This is a wonderful idea founded on solid research with a nice implementation. It iw a well-estblished idea elsewhere: e.g., SelectKBest.
But I find some variables that are clearly, consistently helpful (like earnings estimate revisions) with top buckets that are very significantly elevated on a rank performance test. The factors are significant in a practical and statistical sense yet are zero with this metric.
Why?
-
I am fooled and features I thought were important are useless in reality.
-
The NAs create enough noise that the importance of the top buckets is masked for the mutual_information_regression metric.
I am sure it is the latter. The NAs affecting the rank performance test has been a continuous problem that has been difficult to solve. But with tree based models you have a trivial solution.

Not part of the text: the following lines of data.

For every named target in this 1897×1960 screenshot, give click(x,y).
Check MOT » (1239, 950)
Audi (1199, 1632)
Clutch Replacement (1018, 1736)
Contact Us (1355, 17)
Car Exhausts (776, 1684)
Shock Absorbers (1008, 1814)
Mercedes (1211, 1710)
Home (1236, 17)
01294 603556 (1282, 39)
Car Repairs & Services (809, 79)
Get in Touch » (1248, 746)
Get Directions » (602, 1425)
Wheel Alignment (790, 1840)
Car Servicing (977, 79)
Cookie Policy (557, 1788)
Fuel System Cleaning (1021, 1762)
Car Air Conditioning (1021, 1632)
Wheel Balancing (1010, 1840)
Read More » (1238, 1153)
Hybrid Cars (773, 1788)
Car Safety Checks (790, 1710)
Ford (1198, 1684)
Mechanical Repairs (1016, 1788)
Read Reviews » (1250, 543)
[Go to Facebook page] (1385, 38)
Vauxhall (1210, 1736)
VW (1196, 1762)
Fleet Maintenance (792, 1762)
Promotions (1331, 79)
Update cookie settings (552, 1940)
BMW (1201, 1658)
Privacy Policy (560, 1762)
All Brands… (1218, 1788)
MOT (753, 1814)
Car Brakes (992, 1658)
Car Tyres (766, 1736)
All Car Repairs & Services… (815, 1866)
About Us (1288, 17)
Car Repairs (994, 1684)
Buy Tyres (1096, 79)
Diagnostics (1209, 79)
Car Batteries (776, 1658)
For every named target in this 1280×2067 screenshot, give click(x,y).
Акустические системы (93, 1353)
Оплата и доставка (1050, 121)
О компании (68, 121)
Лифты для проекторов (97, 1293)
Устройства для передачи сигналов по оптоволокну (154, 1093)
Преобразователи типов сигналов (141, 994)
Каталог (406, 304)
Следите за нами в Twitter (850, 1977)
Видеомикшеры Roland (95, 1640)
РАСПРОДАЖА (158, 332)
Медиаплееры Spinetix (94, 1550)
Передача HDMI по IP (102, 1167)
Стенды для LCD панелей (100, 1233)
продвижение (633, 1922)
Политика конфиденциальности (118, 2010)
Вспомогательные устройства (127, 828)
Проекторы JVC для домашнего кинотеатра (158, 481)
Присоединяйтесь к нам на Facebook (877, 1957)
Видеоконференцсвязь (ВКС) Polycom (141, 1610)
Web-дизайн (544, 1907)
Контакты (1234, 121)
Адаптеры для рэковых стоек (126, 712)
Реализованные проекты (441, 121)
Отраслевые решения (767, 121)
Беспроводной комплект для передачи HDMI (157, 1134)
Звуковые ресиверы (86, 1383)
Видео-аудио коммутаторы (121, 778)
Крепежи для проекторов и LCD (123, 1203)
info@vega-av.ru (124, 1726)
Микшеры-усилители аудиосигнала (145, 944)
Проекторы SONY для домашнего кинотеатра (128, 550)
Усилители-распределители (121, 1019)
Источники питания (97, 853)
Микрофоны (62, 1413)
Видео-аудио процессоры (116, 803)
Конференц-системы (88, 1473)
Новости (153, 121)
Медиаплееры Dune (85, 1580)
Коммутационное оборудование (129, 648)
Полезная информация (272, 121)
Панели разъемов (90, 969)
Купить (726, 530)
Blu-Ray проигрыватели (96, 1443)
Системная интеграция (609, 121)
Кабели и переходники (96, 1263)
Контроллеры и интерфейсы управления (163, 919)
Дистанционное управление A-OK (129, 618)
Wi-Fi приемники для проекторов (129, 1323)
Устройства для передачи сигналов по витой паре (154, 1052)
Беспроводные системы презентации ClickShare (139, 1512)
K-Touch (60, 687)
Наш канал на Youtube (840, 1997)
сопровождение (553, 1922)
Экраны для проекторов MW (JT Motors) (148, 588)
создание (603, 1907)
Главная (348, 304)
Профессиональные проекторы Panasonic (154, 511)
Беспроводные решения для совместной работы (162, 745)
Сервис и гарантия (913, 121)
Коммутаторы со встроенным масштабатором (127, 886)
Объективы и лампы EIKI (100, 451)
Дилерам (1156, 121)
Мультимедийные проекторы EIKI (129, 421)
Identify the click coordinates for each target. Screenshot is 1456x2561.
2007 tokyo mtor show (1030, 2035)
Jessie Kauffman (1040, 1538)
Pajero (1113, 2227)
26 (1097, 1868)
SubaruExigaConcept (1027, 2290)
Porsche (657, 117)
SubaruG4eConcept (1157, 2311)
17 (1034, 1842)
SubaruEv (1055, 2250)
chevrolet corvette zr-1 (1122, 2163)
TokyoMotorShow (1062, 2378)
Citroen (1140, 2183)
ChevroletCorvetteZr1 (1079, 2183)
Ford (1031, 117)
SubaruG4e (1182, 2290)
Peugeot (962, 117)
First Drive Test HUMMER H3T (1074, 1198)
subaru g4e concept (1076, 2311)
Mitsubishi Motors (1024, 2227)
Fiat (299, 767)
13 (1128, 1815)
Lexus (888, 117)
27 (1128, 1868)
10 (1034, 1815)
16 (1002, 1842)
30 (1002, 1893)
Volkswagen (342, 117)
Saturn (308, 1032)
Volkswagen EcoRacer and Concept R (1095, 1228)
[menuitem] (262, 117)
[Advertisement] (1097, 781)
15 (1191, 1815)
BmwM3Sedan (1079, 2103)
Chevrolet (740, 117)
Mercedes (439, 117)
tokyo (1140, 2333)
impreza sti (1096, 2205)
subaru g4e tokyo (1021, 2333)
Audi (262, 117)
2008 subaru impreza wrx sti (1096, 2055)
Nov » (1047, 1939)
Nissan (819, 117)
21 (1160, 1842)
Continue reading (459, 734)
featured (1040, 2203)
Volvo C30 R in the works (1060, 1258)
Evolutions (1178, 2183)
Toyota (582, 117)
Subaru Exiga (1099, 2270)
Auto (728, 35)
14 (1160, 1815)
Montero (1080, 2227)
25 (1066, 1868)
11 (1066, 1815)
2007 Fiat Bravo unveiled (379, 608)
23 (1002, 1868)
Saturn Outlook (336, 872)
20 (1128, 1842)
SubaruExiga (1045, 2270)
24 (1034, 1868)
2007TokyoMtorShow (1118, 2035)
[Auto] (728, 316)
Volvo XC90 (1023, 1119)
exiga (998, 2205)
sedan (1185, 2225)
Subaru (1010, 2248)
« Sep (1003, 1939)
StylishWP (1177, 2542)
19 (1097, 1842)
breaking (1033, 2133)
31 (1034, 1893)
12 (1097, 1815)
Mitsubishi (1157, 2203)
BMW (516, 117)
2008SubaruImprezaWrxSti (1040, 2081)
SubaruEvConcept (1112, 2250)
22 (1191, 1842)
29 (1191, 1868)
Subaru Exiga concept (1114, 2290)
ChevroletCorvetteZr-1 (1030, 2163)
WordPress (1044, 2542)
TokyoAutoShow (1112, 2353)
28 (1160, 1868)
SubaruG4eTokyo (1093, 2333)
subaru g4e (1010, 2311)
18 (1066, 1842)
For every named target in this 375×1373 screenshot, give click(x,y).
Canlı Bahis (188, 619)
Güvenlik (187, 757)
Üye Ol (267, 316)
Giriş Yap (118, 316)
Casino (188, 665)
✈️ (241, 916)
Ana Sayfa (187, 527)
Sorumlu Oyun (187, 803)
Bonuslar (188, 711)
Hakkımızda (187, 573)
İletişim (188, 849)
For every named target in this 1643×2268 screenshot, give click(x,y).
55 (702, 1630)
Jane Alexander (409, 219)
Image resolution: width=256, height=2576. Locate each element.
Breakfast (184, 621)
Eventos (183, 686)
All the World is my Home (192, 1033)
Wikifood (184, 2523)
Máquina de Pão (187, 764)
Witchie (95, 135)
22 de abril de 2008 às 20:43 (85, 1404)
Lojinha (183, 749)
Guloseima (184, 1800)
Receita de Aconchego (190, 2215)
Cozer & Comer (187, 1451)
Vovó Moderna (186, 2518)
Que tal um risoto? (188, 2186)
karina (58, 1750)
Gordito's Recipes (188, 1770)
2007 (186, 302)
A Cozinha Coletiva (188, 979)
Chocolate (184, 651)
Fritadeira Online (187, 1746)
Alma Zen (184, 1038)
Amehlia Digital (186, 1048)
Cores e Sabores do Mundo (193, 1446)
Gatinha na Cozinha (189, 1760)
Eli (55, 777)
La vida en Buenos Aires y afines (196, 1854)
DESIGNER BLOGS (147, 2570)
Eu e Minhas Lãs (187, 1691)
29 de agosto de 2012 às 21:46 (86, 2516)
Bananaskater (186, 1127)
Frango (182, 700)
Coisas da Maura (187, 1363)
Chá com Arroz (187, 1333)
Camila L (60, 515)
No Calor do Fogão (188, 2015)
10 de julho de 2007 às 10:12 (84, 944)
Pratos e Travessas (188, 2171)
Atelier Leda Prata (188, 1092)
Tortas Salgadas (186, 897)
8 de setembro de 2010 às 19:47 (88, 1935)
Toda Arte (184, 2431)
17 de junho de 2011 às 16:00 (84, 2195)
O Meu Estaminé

The link to the solution is here: Suggestions for improvements - #5
I note @pitmaster gave the idea a thumbs up. Without involving me you might contact Pitmaster and get his frank ideas. I am sure he would share his ideas on the topic with you. Think about it in greater depth.
To sumarize, making NAs into a negative rank completely separates them from the rest of the data, For tree models, this preserves meaningful information about NAs. A tree model can easily split out that data about NAs or include it when "deciding" whether to do a split.
If Pitmaster really the after thinking about it for a while, it could solve a lot of continuous problems that will keep popping up. Or maybe he will find a problem I have not thought of with my idea. I would be happy to join any discussion with your AI expert, Pitmaster, bobmc and others if you pursue this idea further.
For example one example of a particular feature that would benefit, implementing SelectKBest. is absolutely brilliant!!! Of course, it would be nice if it worked to separate out meaningless features with no information (as it was designed to do). I think the NAs are the problem.
Of course, i might be missing something about mutual_information_regression and if so I would love to better understand.
Jim